# Exercise goal
Locate the line bearing "Where should I click to: Expand" in the material below, then reproduce it and each following line up to and including the line bearing "Task: Click the chevron".

# Task material

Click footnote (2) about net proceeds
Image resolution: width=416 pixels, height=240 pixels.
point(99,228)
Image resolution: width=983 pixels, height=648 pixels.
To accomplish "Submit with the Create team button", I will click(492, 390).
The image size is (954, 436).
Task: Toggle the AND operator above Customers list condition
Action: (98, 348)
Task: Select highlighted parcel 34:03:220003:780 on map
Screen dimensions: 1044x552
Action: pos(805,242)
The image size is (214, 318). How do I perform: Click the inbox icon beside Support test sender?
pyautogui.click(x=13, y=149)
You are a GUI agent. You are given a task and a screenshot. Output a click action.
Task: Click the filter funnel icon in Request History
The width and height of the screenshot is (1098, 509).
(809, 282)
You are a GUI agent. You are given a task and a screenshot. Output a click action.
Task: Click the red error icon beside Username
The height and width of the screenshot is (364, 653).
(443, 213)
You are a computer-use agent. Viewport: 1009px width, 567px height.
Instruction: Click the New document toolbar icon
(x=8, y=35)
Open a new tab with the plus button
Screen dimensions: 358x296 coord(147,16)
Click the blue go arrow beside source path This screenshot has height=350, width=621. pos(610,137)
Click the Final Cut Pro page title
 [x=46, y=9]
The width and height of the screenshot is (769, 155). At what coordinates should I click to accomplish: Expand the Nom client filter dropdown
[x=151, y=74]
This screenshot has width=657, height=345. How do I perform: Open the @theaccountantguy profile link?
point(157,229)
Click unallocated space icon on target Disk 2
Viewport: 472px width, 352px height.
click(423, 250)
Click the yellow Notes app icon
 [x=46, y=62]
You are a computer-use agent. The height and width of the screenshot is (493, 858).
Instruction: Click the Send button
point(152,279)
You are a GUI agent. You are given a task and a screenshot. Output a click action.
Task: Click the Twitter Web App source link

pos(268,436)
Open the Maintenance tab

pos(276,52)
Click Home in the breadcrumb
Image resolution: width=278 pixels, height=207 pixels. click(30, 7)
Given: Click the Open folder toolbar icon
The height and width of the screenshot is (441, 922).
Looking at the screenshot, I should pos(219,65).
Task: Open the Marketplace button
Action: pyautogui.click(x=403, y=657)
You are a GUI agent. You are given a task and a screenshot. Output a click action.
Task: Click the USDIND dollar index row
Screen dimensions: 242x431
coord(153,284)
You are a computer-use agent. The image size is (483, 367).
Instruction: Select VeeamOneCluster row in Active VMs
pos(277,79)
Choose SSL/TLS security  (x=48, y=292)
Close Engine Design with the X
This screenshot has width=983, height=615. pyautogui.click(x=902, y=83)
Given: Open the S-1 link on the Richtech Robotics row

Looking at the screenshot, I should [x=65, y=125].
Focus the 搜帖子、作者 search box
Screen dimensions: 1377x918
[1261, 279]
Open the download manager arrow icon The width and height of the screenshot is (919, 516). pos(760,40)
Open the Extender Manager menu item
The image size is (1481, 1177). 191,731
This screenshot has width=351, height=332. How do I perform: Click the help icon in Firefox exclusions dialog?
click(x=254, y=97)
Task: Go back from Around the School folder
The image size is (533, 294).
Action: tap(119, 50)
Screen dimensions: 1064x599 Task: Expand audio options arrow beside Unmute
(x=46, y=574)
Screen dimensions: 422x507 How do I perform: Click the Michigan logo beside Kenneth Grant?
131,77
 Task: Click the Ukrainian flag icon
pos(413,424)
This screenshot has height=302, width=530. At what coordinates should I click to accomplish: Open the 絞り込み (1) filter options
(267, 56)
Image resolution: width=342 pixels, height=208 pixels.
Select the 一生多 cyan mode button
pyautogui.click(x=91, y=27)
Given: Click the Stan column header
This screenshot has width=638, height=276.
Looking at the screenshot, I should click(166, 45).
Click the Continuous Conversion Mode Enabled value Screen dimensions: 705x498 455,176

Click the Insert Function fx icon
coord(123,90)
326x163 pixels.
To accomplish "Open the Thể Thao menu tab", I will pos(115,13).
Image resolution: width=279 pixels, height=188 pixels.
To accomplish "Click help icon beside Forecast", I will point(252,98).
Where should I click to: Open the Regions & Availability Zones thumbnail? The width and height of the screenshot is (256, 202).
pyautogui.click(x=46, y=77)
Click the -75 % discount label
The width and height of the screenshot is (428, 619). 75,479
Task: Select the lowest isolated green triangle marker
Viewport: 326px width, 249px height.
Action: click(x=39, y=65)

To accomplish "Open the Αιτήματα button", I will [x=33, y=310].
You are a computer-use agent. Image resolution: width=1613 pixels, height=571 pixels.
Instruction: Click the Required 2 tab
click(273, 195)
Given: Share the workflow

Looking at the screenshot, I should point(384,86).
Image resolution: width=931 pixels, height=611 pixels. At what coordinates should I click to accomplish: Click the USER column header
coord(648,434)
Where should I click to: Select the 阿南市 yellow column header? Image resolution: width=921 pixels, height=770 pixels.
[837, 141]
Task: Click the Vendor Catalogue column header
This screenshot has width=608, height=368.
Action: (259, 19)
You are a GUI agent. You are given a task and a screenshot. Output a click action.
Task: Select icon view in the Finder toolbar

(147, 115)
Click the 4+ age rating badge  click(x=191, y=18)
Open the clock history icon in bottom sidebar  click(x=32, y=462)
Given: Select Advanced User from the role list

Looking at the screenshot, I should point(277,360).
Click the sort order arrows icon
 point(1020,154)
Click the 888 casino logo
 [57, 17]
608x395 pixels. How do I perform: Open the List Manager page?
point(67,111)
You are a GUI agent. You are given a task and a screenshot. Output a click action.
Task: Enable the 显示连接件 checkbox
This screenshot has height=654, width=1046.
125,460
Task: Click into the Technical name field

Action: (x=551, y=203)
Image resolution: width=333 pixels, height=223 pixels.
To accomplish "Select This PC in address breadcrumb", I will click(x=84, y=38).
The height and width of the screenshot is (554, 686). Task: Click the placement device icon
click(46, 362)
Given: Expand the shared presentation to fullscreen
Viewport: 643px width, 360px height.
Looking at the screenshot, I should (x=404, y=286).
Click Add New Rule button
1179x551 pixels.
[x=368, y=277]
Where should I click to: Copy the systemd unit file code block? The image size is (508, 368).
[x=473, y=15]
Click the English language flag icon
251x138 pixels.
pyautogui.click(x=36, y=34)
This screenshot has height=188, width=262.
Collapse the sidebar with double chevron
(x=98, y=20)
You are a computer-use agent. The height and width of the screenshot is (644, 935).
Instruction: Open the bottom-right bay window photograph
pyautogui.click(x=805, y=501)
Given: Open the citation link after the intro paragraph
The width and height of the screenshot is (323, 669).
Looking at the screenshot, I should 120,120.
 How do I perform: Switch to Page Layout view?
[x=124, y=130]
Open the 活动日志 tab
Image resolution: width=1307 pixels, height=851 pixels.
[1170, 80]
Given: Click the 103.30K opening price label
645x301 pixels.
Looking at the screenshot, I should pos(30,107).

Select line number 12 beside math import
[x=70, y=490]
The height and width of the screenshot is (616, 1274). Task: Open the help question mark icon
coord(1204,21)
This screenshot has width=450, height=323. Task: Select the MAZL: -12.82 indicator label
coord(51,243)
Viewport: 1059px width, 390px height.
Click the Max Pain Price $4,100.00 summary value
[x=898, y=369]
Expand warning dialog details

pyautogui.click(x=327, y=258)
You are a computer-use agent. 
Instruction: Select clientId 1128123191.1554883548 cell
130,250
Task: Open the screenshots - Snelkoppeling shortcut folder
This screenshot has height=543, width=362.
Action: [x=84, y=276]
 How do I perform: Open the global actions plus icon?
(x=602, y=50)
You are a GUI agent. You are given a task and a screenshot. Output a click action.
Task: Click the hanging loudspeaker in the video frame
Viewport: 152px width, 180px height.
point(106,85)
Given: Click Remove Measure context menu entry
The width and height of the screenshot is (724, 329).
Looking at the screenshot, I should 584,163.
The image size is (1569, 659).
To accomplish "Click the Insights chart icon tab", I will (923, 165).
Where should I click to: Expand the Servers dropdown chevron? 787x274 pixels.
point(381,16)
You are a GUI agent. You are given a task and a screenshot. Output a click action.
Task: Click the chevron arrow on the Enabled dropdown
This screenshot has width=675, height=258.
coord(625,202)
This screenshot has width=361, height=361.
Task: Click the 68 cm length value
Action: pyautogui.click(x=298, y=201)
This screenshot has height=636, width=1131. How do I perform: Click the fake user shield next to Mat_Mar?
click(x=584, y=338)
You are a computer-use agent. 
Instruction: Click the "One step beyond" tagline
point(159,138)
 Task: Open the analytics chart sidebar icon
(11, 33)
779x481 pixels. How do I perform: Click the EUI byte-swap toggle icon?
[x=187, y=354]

# Result
Where should I click to: Expand the Servers dropdown chevron? 787x274 pixels.
point(381,16)
You are a GUI agent. You are given a task and a screenshot. Output a click action.
Task: Click the chevron arrow on the Enabled dropdown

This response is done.